レイ教授は、MMT提唱者の間で意見の相違があることを認めつつ、職の保証制度(Job Guarantee : JG)をMMTの不可欠な要素だとしている。これを、中央銀行の「最後の資金の貸し手機能」(Lender of last resort)をもじって、"Employer of Last Resort: ELR”とも呼んでいる。失業者に対して政府が直接仕事を提供するという、職の保証制度があれば通貨価値のアンカーになるのでインフレが昂進することはないと考えているようだが、そのメカニズムについては納得のいく説明がない。

政府に最適な行動ができるとは限らない

経済のどこかにボトルネックがあれば、完全雇用が実現する以前にインフレが起こってしまうことはレイ教授も認めている。
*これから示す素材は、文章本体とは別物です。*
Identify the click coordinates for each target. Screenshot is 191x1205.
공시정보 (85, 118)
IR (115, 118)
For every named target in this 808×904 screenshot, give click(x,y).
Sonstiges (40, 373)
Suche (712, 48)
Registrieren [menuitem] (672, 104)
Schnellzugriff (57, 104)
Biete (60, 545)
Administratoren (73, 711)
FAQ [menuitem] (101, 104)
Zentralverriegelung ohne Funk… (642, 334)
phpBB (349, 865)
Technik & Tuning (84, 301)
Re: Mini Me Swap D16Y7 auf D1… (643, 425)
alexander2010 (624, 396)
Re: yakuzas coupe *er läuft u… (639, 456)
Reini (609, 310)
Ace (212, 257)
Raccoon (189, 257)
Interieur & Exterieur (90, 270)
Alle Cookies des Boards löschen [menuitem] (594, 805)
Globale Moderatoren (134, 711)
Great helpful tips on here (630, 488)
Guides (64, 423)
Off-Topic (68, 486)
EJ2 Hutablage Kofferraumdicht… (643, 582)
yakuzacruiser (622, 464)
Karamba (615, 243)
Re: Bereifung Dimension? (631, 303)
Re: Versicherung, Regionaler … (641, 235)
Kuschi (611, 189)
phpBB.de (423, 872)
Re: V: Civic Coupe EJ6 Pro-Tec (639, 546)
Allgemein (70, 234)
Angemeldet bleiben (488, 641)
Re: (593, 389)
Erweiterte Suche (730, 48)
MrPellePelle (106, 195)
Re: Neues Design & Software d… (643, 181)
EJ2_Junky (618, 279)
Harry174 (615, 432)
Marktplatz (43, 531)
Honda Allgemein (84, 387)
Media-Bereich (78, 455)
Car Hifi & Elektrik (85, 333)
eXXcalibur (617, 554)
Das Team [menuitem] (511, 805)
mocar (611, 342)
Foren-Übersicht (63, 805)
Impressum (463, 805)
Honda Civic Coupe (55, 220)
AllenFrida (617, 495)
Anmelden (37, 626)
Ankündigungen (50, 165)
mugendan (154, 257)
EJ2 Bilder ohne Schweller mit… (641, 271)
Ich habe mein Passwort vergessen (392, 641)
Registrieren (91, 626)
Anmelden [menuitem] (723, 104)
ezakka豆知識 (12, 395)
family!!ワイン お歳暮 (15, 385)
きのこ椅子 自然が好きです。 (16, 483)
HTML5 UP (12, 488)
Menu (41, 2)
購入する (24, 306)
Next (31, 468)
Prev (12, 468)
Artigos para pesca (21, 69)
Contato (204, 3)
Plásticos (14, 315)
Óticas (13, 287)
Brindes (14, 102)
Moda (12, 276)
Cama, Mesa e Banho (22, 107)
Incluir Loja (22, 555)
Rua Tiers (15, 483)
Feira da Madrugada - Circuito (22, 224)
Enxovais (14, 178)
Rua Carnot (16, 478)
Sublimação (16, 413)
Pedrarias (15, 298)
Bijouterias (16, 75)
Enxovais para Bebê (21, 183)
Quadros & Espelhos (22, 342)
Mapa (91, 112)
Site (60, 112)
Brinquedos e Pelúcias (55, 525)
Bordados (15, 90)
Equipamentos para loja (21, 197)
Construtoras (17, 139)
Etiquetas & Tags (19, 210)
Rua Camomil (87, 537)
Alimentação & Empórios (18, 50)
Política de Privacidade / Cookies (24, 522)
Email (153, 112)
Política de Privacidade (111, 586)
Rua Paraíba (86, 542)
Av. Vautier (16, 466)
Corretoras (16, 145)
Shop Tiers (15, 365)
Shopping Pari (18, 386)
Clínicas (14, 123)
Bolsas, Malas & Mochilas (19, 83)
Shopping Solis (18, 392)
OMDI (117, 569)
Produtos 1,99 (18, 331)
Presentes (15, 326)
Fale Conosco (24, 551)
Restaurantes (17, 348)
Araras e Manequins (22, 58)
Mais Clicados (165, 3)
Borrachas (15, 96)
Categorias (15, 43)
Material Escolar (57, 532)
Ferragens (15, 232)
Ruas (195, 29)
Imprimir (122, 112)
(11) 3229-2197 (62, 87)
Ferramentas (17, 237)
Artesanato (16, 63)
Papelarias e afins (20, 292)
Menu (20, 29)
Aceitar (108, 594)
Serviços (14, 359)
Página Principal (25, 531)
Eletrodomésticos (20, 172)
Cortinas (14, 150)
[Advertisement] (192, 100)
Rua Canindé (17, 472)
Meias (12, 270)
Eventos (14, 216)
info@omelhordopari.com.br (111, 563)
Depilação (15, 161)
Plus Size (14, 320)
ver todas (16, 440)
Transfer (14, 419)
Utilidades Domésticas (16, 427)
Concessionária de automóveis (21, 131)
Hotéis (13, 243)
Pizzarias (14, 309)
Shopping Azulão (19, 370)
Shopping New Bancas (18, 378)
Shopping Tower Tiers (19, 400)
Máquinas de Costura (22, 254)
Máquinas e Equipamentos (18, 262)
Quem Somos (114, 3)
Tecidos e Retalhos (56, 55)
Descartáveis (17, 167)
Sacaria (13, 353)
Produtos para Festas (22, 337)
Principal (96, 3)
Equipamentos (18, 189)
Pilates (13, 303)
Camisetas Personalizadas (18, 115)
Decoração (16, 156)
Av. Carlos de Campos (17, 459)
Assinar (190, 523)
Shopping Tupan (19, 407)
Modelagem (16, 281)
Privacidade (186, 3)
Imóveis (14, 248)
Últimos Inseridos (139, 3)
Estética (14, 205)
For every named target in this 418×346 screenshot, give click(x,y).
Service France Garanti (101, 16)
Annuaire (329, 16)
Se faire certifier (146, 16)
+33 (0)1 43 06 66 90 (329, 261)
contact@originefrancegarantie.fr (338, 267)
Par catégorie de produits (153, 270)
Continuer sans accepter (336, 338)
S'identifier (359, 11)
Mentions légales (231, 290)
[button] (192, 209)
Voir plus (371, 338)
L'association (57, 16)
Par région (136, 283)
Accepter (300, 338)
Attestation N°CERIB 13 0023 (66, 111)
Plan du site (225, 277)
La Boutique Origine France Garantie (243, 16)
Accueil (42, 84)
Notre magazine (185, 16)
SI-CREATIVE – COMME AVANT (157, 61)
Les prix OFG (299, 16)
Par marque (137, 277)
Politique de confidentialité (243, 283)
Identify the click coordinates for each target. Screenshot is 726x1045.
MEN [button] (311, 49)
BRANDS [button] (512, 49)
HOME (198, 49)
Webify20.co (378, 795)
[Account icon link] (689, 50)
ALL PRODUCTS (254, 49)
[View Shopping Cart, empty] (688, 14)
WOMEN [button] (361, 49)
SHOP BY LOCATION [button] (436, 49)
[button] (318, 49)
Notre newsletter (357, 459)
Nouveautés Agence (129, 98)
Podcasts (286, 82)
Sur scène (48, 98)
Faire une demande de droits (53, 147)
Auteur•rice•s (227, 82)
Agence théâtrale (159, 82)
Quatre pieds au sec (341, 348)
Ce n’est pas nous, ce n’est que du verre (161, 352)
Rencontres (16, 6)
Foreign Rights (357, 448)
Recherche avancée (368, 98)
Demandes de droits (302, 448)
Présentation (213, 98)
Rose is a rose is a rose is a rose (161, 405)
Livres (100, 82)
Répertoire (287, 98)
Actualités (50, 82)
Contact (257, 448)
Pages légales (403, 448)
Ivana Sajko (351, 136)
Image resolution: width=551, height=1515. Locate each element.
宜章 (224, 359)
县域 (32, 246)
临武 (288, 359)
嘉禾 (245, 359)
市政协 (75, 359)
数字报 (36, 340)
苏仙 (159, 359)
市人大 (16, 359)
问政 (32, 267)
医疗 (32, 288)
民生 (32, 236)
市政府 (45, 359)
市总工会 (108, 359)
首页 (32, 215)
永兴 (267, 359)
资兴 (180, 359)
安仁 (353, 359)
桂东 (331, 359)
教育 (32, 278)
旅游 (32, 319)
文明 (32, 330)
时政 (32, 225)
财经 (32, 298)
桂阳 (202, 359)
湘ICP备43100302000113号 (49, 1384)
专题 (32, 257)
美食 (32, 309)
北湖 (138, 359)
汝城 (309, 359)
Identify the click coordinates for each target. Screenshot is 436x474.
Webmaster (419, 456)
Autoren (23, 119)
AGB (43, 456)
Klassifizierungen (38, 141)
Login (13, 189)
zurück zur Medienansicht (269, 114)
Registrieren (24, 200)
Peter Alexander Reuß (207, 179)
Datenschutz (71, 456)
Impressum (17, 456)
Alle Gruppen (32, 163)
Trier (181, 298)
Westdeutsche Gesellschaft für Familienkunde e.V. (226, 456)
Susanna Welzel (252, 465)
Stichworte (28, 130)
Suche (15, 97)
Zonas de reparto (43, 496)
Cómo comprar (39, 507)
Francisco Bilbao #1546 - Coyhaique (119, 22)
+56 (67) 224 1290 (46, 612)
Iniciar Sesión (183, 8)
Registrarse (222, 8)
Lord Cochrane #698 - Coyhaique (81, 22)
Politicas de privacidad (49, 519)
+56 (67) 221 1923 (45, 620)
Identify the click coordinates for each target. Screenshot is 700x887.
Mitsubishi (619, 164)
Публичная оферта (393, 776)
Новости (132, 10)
ボトルネックを回避するための職の保証制度のような仕組みが主要国には存在せず、少なくとも当面採用される見通しもない現状では、財政赤字を使って経済を刺激し続けると、どこかで物価上昇が加速していってしまうおそれが大きいだろう。つまり、③のように財政赤字をファイナンスすることは可能でも他の問題が大きくなってファイナンスし続けることが不適当になるということもありうるのだ。

MMTの提唱者と標準的経済学の信奉者の主張に大きな違いが生まれる一つの要因は、歴史の教訓をどう読むかという点にあると考える。政府が常に悪者であるかのような主張は間違っており、筆者は政府の能力をもっと活用すべきだと考えている。しかし、全面的に政府を信頼するのも行きすぎだ。政府の力はしばしば誤用・悪用されるので、社会に壊滅的な打撃を与えられるほどの力を一つの機関に与えるのは危険だ。

司法・立法・行政の三権分立など、民主的な制度の多くは政府の効率性を下げているが、安全装置として設計されたものだ。MMTの提唱者は、政府が問題が深刻化する前に財政赤字を減らせば大丈夫だと言っているが、こうした場合に政府が最適な行動ができるとは限らない。歴史の教訓は、政治家も選挙民も近視眼的で最適な行動はできず、行きすぎを回避するのは極めて難しいということだ。